本发明的上述目的是通过如下技术方案予以实现的:
一种基于usb接口的安全防控系统,包括主控模块、第一接口模块、第一开关、usbhub模块、第三开关、第二接口模块、光电转换模块、第二开关和第四开关;
主控模块:初始化时,人工录入外部待识别usb设备的序列号和外部待绑定计算机的mac地址;将序列号和mac地址整合成白名单,并存储;发出获取序列号指令至第一接口模块;接收第一接口模块传来的序列号,对序列号与存储的白名单进行判别;当序列号存在于白名单中时,发出闭合指令至第一开关;当序列号不存在于白名单中时,发出断开指令至第四开关;发出获取mac地址电信号指令至光电转换模块;接收光电转换模块传来的mac地址的电信号;并将mac地址与存储的白名单进行判别;当mac地址存在于白名单时,发出闭合指令至第三开关;当mac地址不存在于白名单时,发出断开指令至第二开关;
第一接口模块:接收主控模块传来的获取序列号指令,获取外部待识别usb设备的序列号,并将序列号发送至主控模块;
第一开关:接收主控模块传来的闭合指令,闭合,连通第一接口模块和usbhub模块;
第四开关:接收主控模块传来的断开指令;断开与外部待识别usb设备的连通;
光电转换模块:接收主控模块传来的获取mac地址电信号指令,将获取mac地址电信号指令转换为获取mac地址光信号指令,再转化为获取mac地址电信号指令;获取外部待绑定计算机mac地址的电信号,将mac地址的电信号转化为光信号,再转化为mac地址的电信号;并将mac地址的电信号发送至主控模块;
第三开关:接收主控模块传来的闭合指令,闭合,连通usbhub模块和第二接口模块;实现外部待识别usb设备依次通过第一接口模块、第一开关、usbhub模块、第三开关、第二接口模块和光电转换模块与外部待绑定计算机连通;
第二开关:接收主控模块传来的断开指令;断开与外部待绑定计算机的联通。
在上述的一种基于usb接口的安全防控系统,所述初始化状态下,第一开关处于断开状态。

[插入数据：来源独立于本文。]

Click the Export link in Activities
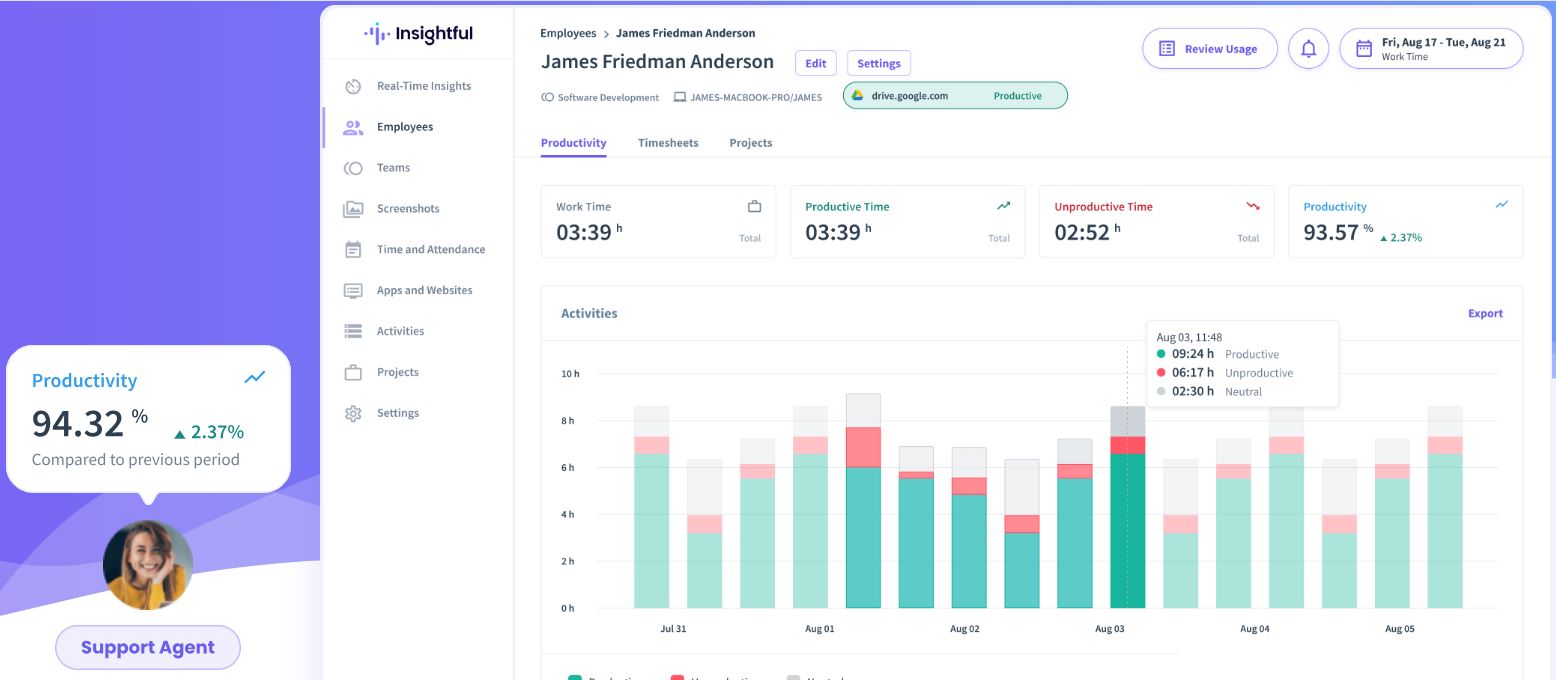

在上述的一种基于usb接口的安全防控系统,所述初始化状态下,第四开关处于闭合状态。
在上述的一种基于usb接口的安全防控系统,所述初始化状态下,第三开关处于断开状态。
在上述的一种基于usb接口的安全防控系统,所述初始化状态下,第二开关处于闭合状态。
在上述的一种基于usb接口的安全防控系统,当外部待识别usb设备与外部待绑定计算机连通;连通后,主控模块分别发出断开指令至第二开关和第四开关,实现外部待识别usb设备与外部待绑定计算机连通路中不接入其它设备。

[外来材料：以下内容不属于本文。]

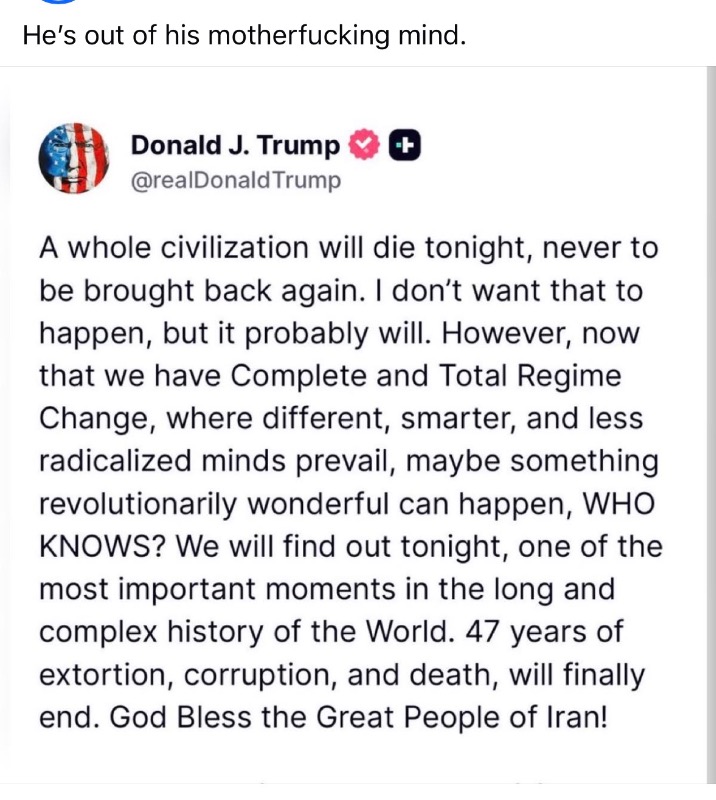Click the red verified checkmark badge
The image size is (716, 800).
point(362,146)
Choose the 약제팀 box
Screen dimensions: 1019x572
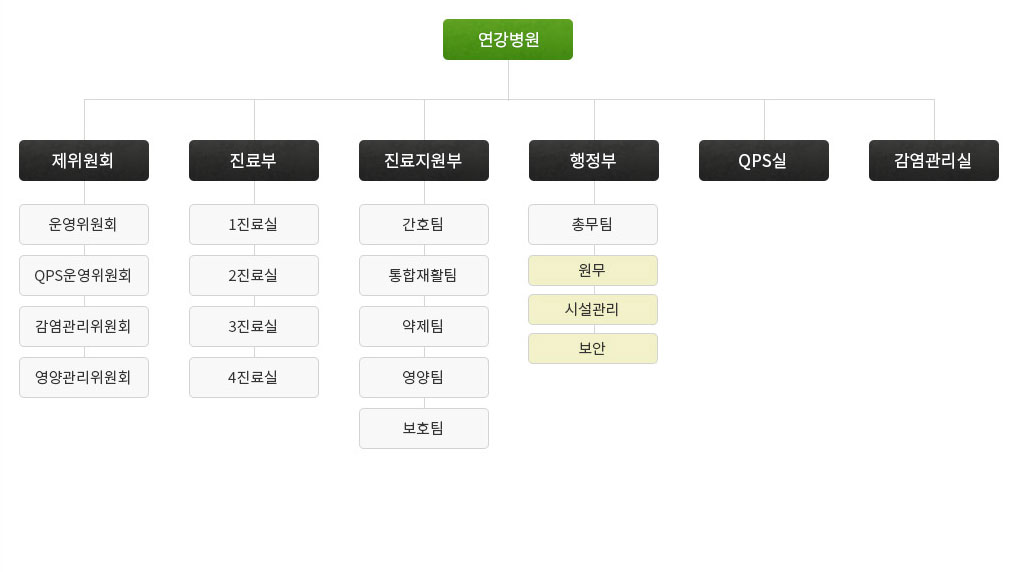tap(424, 326)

在上述的一种基于usb接口的安全防控系统,所述usbhub模块包括usb3.0和usb2.0两种模式。
本发明与现有技术相比具有如下优点:
(1)本发明使用优防控设备对计算机进行安全保护,可在非法usb设备接入系统前进行阻止,避免了软件控制的事后阻止方法带来的危险以及物理隔离方法带来的不便;
(2)本发明上位机软件具备日志管理功能,可有效监测所有的usb设备插拔日志,便于日后审查记录,且占用空间、内存极小;
(3)本发明具有快速性、安全性、便捷性的设计。本发明支持基于usb3.0接口的数据高速传输;支持由优防控设备的独立存储控制器对上位机及接入的usb设备进行控制;支持在线、离线两种上位机的识别认证管理。
附图说明
图1为本发明安全防控系统示意图。
具体实施方式
下面结合附图和具体实施例对本发明作进一步详细的描述:
如图1所示为安全防控系统示意图,由图可知,一种基于usb接口的安全防控系统,包括主控模块、第一接口模块、第一开关、usbhub模块、第三开关、第二接口模块、光电转换模块、第二开关和第四开关;
主控模块:初始化时,人工录入外部待识别usb设备的序列号和外部待绑定计算机的mac地址;将序列号和mac地址整合成白名单,并存储;发出获取序列号指令至第一接口模块;接收第一接口模块传来的序列号,对序列号与存储的白名单进行判别;当序列号存在于白名单中时,发出闭合指令至第一开关;当序列号不存在于白名单中时,发出断开指令至第四开关;发出获取mac地址电信号指令至光电转换模块;接收光电转换模块传来的mac地址的电信号;并将mac地址与存储的白名单进行判别;当mac地址存在于白名单时,发出闭合指令至第三开关;当mac地址不存在于白名单时,发出断开指令至第二开关;
第一接口模块:接收主控模块传来的获取序列号指令,获取外部待识别usb设备的序列号,并将序列号发送至主控模块;
第一开关:初始化状态下,第一开关处于断开状态;接收主控模块传来的闭合指令,闭合,连通第一接口模块和usbhub模块;
第四开关:初始化状态下,第四开关处于闭合状态;接收主控模块传来的断开指令;断开与外部待识别usb设备的连通;
光电转换模块:接收主控模块传来的获取mac地址电信号指令,将获取mac地址电信号指令转换为获取mac地址光信号指令,再转化为获取mac地址电信号指令;获取外部待绑定计算机mac地址的电信号,将mac地址的电信号转化为光信号,再转化为mac地址的电信号;并将mac地址的电信号发送至主控模块;
第三开关:初始化状态下,第三开关处于断开状态;接收主控模块传来的闭合指令,闭合,连通usbhub模块和第二接口模块;实现外部待识别usb设备依次通过第一接口模块、第一开关、usbhub模块、第三开关、第二接口模块和光电转换模块与外部待绑定计算机连通;
第二开关:初始化状态下,第二开关处于闭合状态;接收主控模块传来的断开指令;断开与外部待绑定计算机的联通;
当外部待识别usb设备与外部待绑定计算机连通;连通后,主控模块分别发出断开指令至第二开关和第四开关,实现外部待识别usb设备与外部待绑定计算机连通路中不接入其它设备。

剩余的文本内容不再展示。